WRITTEN INSTRUCTION: Give the part of the rows below that opens with the line containing "This screenshot has height=892, width=1288." and closes with the line containing "tap(445, 210)" as a numbered list, with both of those lines included and blank lines left out. Leave the pictures out of your answer.

Begin RECORDS

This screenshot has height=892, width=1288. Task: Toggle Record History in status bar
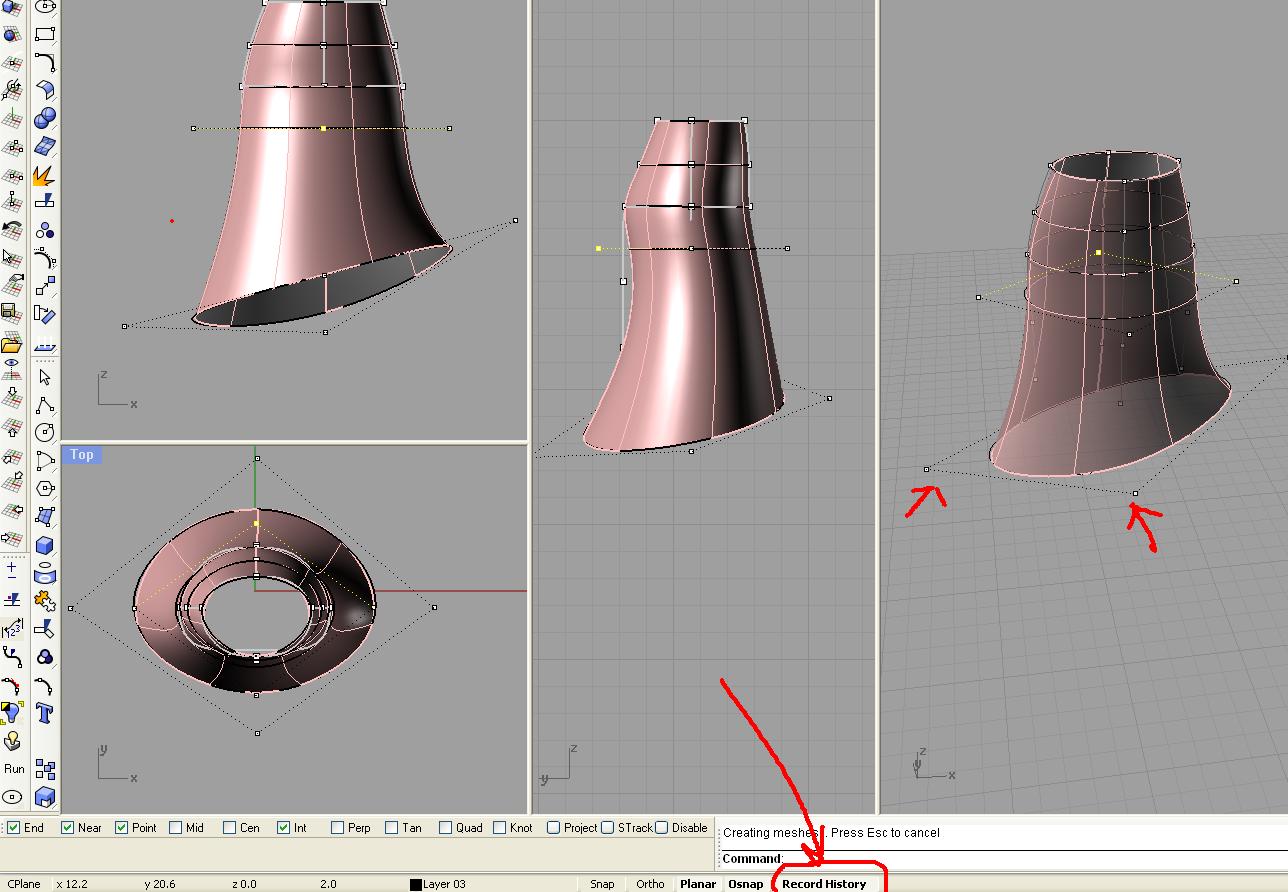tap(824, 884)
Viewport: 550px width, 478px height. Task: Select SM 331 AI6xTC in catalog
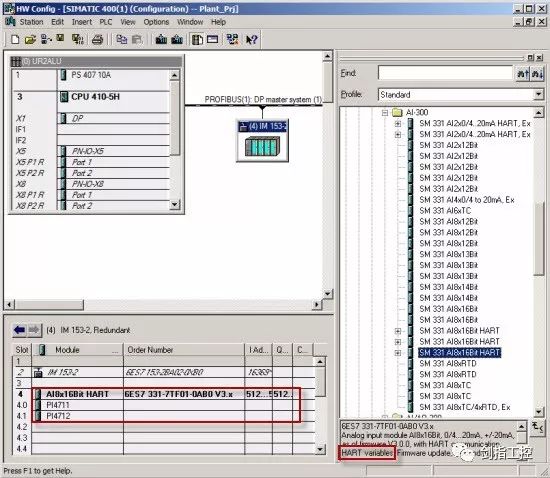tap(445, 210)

End RECORDS
Begin RECORDS

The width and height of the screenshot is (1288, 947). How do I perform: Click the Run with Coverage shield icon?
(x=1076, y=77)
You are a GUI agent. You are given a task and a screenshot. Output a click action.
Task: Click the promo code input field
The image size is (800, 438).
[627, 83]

End RECORDS
Begin RECORDS

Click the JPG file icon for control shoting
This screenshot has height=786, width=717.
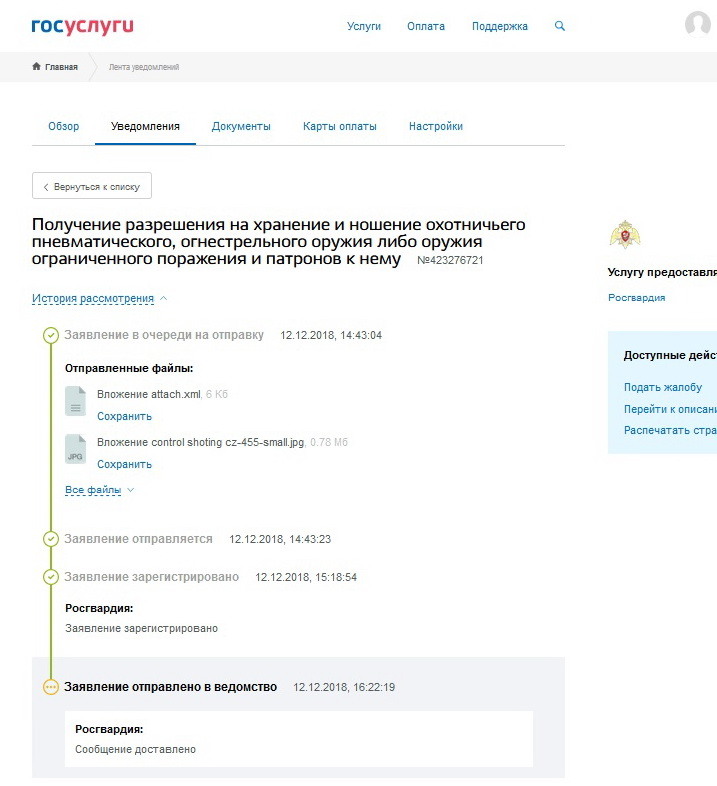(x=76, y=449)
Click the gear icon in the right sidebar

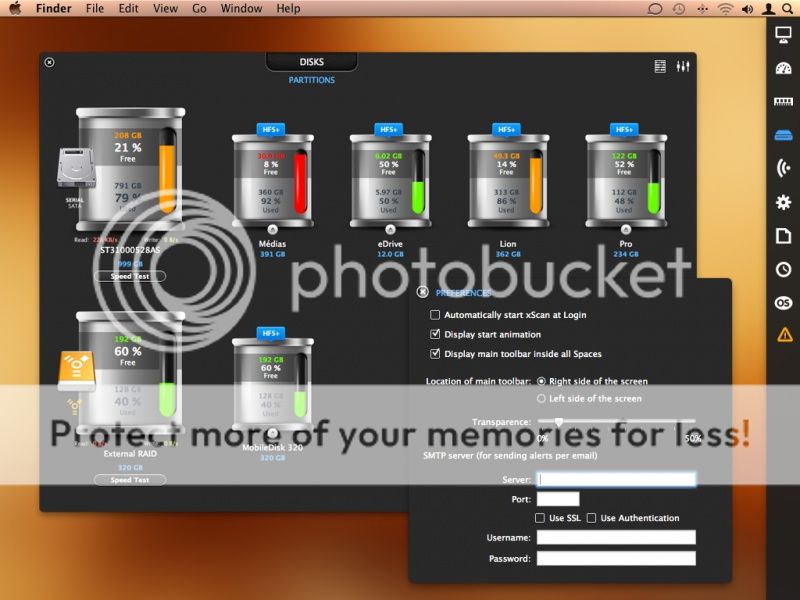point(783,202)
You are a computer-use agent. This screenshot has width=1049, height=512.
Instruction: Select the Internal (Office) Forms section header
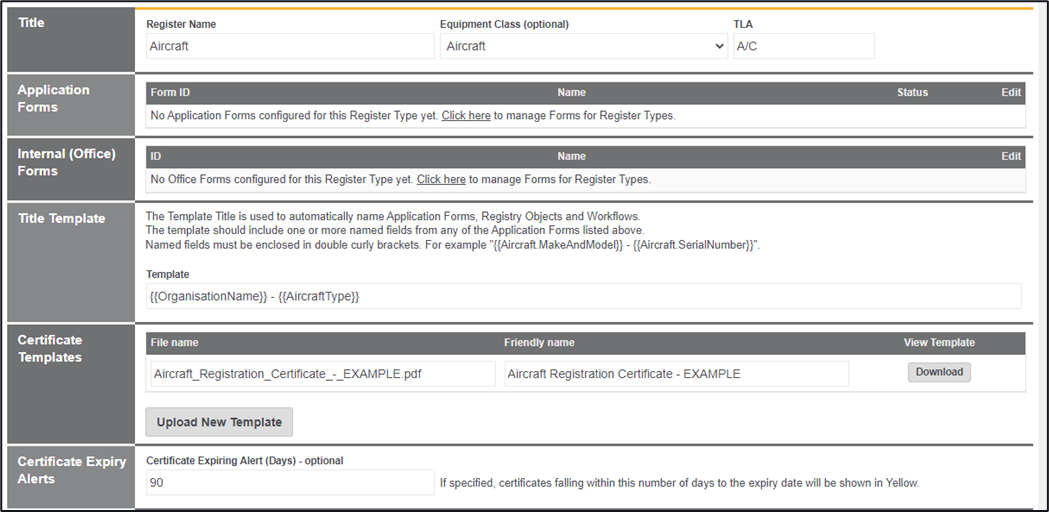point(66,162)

End RECORDS

OUTPUT FOR THIS EXERCISE:
1. This screenshot has height=892, width=1288. Task: Toggle Record History in status bar
2. tap(824, 884)
3. Viewport: 550px width, 478px height. Task: Select SM 331 AI6xTC in catalog
4. tap(445, 210)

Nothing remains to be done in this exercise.